On April 16th, Aiki Extensions hosted what would become the first of many conferences, bringing together aikido practitioners from all around the world. In an effort for solidarity, event organizers Robert Kent, Jamie Zimron, and Quentin Cooke invited speakers from Israel, Turkey, Greece, Poland, and other locations to convey the effects of the recent COVID-19 pandemic and how aikido fits into the current global situation.
There was support and solidarity for those that sought it; there was reassurance and attitudes of hope for those who were open to it. More than 100 aikidoka from around the globe gathered to provide support, listen to what others had to say in light of COVID-19, and see how others are applying their aikido training off the mat and outside the dojo via Zoom. With a short introduction from Jamie, each speaker began to relay their current situation from their call-in location. Brazil, Poland, Kenya, Ethiopia, and Palestine all had similar experiences – a country-wide lockdown, closure of non-essential businesses, and spending more time at home than usual. This obstacle that, for some began only a few months ago, would have caused massive fear and anxiety in any average citizen, has not hindered or intimidated those that joined the conference. Many have begun to practice in their own homes, finding solo exercises and drills to keep them engaged in training, healthy, and filled with the desire to return to the dojo sooner than ever.

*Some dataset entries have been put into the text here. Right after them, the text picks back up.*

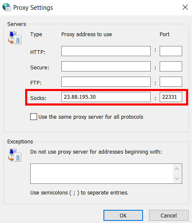Focus the FTP port field

click(x=171, y=82)

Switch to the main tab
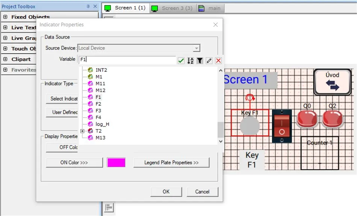210,8
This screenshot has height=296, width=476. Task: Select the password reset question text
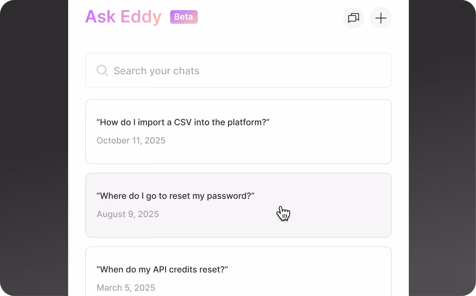[175, 196]
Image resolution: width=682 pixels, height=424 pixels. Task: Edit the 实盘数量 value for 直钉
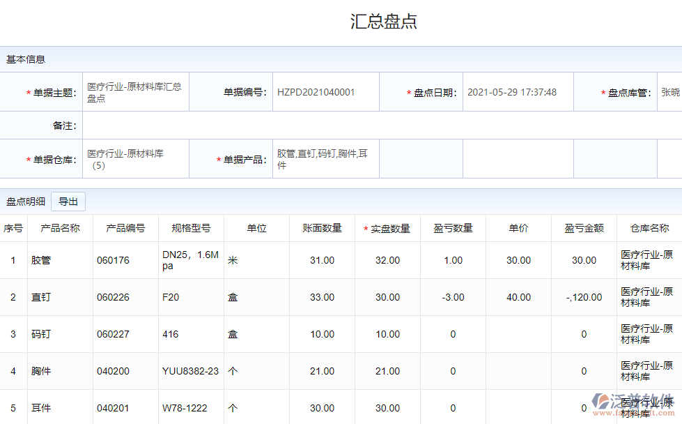387,297
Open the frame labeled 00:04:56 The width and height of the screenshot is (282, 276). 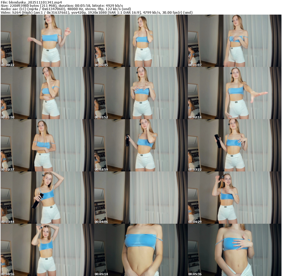click(47, 250)
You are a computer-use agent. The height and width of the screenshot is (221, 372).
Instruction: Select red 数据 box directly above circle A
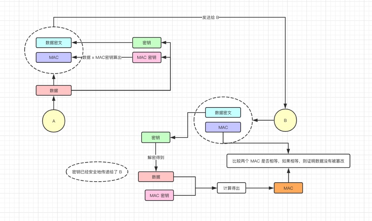click(x=54, y=90)
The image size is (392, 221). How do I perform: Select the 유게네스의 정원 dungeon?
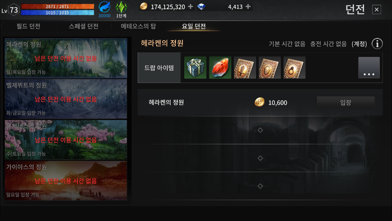coord(66,140)
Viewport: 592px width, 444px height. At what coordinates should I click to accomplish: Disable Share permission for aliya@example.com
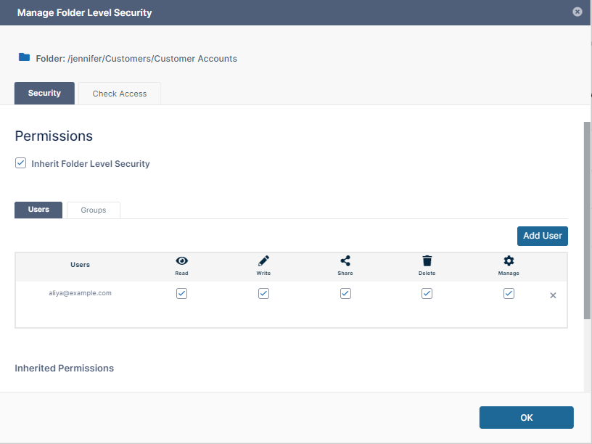coord(345,294)
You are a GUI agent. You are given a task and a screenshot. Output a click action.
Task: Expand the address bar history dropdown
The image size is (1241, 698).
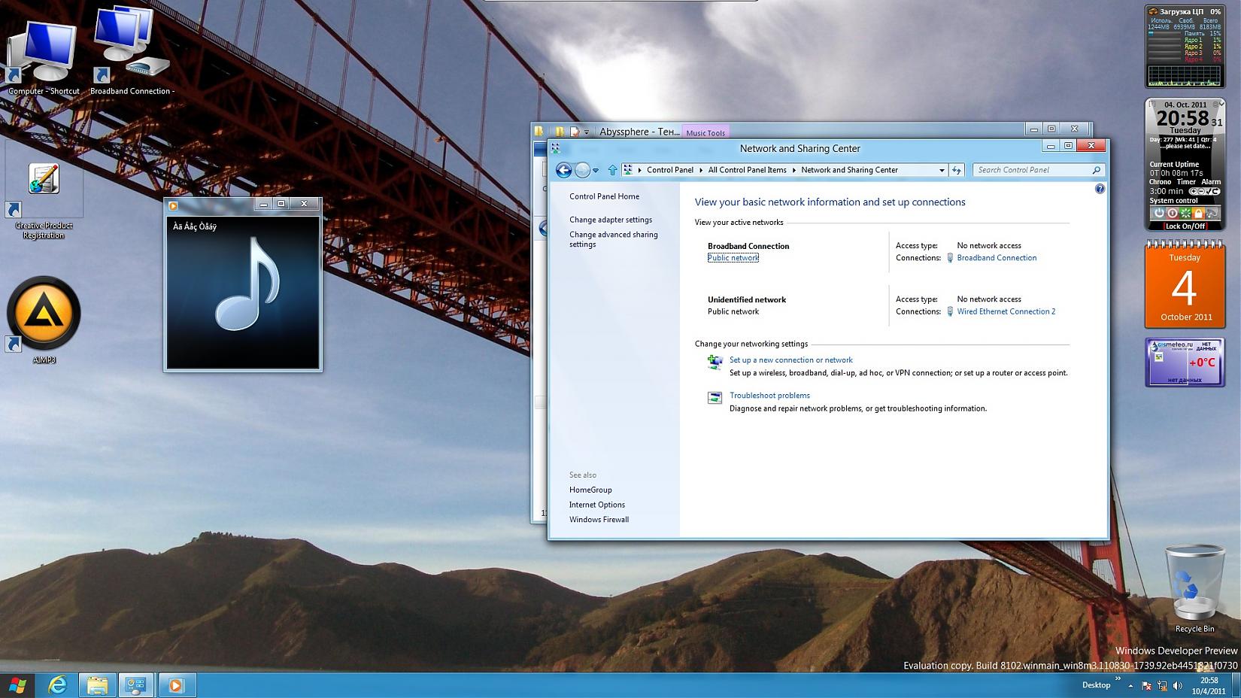pos(941,171)
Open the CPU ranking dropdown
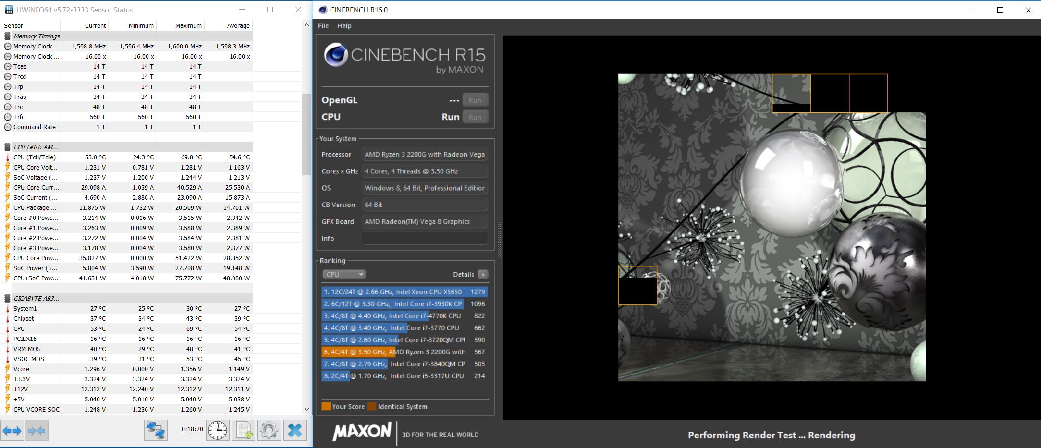Image resolution: width=1041 pixels, height=448 pixels. coord(344,274)
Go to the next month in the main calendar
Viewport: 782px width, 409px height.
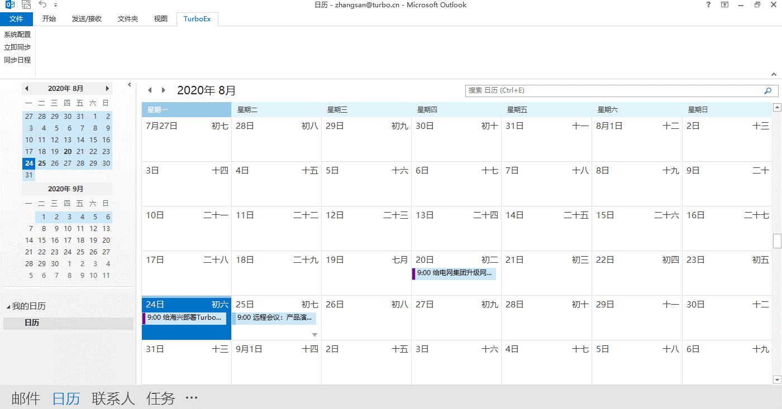pyautogui.click(x=163, y=90)
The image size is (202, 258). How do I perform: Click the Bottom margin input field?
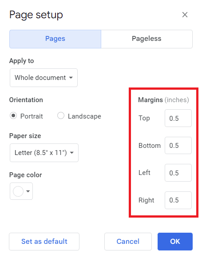(x=178, y=146)
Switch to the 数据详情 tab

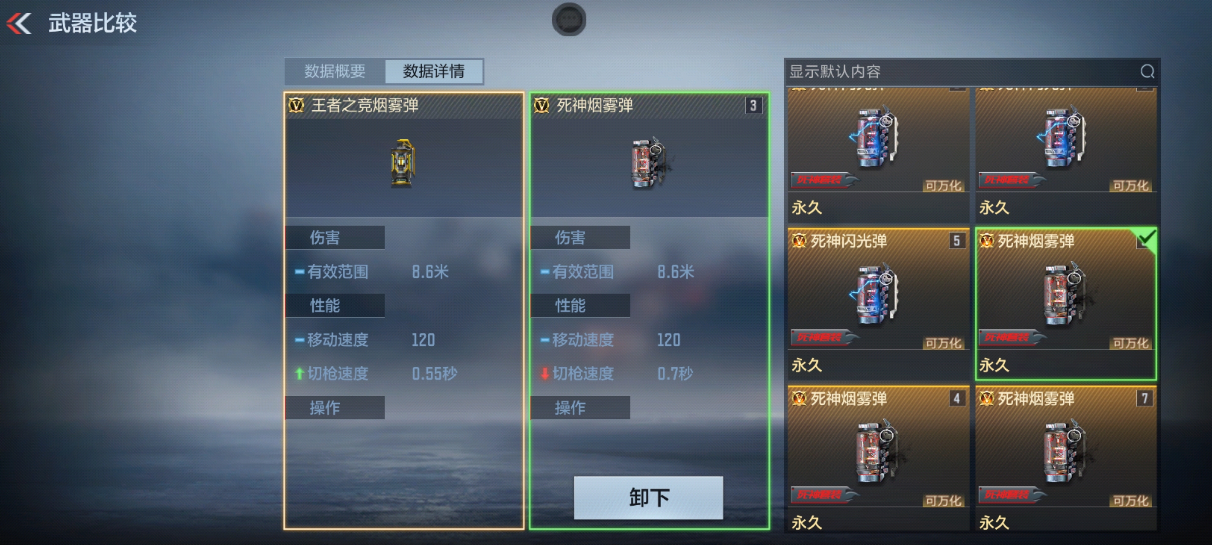[x=434, y=71]
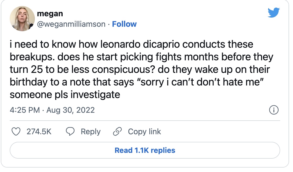
Task: Visit the @weganmilliamson handle
Action: [71, 24]
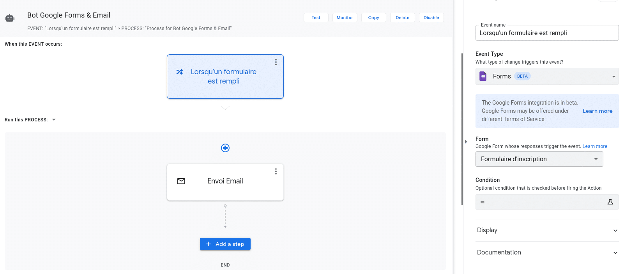Open the Event Type Forms dropdown
The height and width of the screenshot is (274, 624).
click(547, 77)
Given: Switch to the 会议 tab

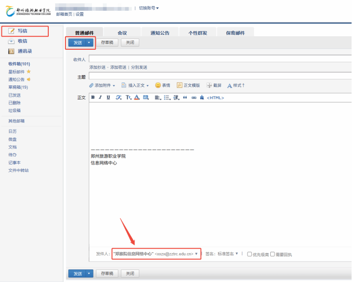Looking at the screenshot, I should (x=122, y=33).
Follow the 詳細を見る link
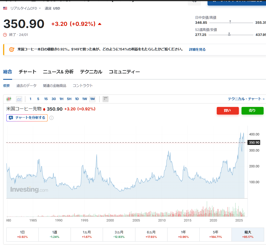The width and height of the screenshot is (266, 245). pyautogui.click(x=197, y=49)
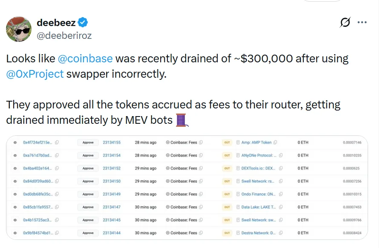Screen dimensions: 380x248
Task: Open the Swell Network: rs... token link
Action: pyautogui.click(x=258, y=181)
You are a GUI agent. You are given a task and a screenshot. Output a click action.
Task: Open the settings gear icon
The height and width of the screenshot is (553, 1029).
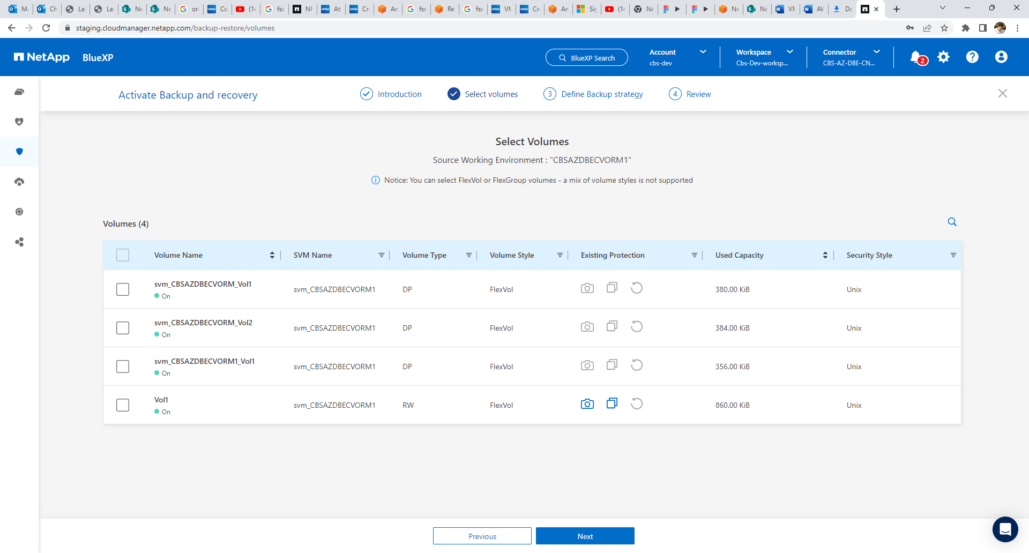(944, 57)
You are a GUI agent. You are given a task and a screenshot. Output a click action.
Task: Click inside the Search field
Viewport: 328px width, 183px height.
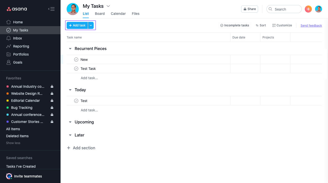coord(284,9)
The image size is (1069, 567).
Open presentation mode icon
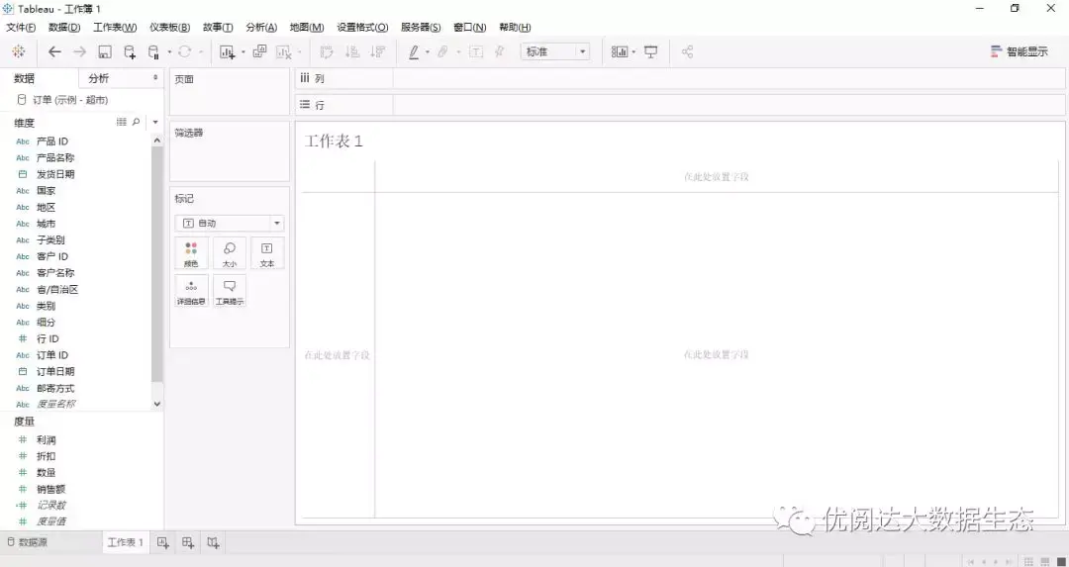(651, 51)
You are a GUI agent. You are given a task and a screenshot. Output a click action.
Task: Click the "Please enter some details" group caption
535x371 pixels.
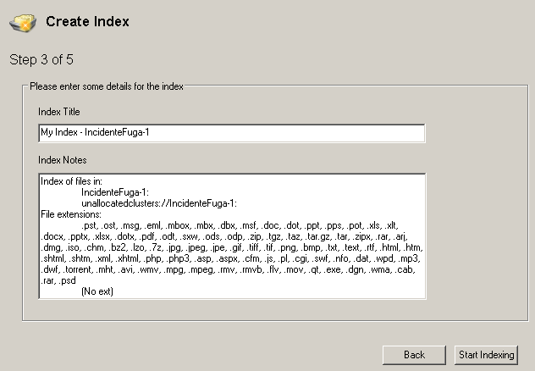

Within this individualized training, some have found a connection from their physical training to their mental and psychological training. As Dimitra Zirou and Spyros Baviatsos of Athens, Greece, who were the first of many speakers, found that aikido training has helped them to keep their center and calm in the face of fear and the unknown, allowing them to blend and adapt with the new situation and experience. Others, like Canar Bugday of Turkey felt reassured that just like aikido training, he and others like him know they can stand up after this fall, much like one would take ukemi in a technique.
By blending and adapting to the current situation, almost all the speakers have begun hosting virtual classes at least once a week just to keep some sense of routine of training, for themselves and their respective students. Tesfaye Tekelu of Ethiopia, in addition to hosting Zoom classes, has stirred up community involvement to assist local community members in receiving food and other, less crowded means of transportation. Other have found ways to create a fun atmosphere with their students in an otherwise gloomy environment, playing games and holding contests for small prizes.
At the close of the conference, many of the speakers, participants, and the organizers commented on the ability to bring practitioners together in a time of crisis. It was within this community that, as Jamie remarked, the conference demonstrated the power of aikido to create a worldwide family, something O-Sensei wanted to materialize in relation to his art. With the turnout more than expected, Robert, Jamie, and Quentin plan to hold these conferences every Thursday, providing the support and hope to those that need it the most in the global aikido community.